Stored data
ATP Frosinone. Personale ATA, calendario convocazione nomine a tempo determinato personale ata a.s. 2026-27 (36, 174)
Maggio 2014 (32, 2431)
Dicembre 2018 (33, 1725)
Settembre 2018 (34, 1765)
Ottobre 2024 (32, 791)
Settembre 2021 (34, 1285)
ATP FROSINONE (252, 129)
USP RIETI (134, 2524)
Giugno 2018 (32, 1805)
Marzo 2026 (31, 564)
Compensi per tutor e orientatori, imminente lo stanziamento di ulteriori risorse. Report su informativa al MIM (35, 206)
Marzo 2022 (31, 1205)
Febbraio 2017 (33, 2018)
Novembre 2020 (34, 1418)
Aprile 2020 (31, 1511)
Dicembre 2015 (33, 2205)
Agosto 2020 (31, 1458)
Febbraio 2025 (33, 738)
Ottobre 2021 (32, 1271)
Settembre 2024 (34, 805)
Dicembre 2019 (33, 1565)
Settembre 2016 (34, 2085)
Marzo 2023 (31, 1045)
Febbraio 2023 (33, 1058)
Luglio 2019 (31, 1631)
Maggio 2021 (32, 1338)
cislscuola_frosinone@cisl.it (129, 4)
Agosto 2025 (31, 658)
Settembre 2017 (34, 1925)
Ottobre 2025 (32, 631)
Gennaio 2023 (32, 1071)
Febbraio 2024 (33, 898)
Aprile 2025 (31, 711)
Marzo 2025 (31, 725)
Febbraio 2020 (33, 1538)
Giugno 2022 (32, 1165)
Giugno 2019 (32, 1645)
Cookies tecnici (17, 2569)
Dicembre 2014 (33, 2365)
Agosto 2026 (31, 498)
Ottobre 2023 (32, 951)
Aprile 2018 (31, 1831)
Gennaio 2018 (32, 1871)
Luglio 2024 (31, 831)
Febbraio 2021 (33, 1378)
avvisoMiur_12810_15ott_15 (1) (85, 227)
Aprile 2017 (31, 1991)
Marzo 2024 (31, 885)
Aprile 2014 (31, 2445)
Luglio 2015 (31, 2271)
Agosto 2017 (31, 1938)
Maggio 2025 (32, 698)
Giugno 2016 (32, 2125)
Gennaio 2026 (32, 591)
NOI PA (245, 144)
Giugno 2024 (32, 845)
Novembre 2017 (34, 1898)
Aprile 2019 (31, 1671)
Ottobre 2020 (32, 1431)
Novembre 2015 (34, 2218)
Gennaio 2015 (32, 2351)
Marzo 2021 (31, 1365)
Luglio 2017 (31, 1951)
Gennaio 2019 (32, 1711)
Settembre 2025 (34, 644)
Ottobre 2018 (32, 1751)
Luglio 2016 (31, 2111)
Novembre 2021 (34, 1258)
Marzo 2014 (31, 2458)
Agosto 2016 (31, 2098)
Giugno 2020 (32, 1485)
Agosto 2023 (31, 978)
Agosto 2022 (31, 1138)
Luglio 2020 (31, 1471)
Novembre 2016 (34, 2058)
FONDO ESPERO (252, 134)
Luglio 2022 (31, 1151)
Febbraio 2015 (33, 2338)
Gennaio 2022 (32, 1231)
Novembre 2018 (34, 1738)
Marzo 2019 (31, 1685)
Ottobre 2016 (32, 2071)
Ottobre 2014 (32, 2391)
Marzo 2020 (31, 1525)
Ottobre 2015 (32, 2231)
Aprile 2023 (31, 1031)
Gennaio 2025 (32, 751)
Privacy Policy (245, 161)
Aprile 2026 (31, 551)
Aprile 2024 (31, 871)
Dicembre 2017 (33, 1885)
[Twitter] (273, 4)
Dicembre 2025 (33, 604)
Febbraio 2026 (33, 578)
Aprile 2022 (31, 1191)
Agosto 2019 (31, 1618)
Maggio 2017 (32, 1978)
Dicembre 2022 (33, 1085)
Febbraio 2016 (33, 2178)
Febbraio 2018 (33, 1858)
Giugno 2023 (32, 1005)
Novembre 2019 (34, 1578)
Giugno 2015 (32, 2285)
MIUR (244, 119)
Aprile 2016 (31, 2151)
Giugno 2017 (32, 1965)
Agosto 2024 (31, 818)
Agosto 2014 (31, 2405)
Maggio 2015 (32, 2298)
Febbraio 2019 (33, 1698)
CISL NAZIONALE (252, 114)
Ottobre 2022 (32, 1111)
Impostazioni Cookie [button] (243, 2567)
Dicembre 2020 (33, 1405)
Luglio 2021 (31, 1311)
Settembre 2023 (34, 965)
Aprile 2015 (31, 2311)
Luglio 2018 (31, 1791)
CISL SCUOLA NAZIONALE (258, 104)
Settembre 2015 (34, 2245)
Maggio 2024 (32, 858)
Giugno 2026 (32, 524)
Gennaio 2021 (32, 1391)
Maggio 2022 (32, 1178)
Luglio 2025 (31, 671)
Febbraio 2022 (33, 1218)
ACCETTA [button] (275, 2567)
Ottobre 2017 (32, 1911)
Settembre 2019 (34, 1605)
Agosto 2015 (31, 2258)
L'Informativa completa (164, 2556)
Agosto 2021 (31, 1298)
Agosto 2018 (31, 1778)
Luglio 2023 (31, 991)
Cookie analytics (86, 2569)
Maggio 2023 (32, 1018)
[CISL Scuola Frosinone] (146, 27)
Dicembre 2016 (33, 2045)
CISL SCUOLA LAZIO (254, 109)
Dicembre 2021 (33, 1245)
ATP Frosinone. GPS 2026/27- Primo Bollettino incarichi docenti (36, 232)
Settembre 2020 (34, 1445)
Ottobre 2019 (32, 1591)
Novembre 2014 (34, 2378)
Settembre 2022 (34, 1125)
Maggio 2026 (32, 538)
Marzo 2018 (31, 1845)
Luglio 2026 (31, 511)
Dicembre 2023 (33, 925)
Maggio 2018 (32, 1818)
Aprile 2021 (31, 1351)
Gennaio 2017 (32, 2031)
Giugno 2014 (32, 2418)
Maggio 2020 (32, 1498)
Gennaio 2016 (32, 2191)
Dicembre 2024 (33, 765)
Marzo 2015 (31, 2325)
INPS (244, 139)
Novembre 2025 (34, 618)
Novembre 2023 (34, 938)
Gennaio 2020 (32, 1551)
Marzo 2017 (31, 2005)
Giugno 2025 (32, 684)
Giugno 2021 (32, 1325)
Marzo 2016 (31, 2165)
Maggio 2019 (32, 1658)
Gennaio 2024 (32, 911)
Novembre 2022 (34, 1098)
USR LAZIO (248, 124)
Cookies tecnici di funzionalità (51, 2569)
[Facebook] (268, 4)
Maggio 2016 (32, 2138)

# Work order
The lines above, starting at the one with "Agosto 2020 (31, 1458)" and ending at the one with "Giugno 2019 (32, 1645)", are the only ones to return, exactly as written.

# Final answer
Agosto 2020 (31, 1458)
Febbraio 2025 (33, 738)
Ottobre 2021 (32, 1271)
Settembre 2024 (34, 805)
Dicembre 2019 (33, 1565)
Settembre 2016 (34, 2085)
Marzo 2023 (31, 1045)
Febbraio 2023 (33, 1058)
Luglio 2019 (31, 1631)
Maggio 2021 (32, 1338)
cislscuola_frosinone@cisl.it (129, 4)
Agosto 2025 (31, 658)
Settembre 2017 (34, 1925)
Ottobre 2025 (32, 631)
Gennaio 2023 (32, 1071)
Febbraio 2024 (33, 898)
Aprile 2025 (31, 711)
Marzo 2025 (31, 725)
Febbraio 2020 (33, 1538)
Giugno 2022 (32, 1165)
Giugno 2019 (32, 1645)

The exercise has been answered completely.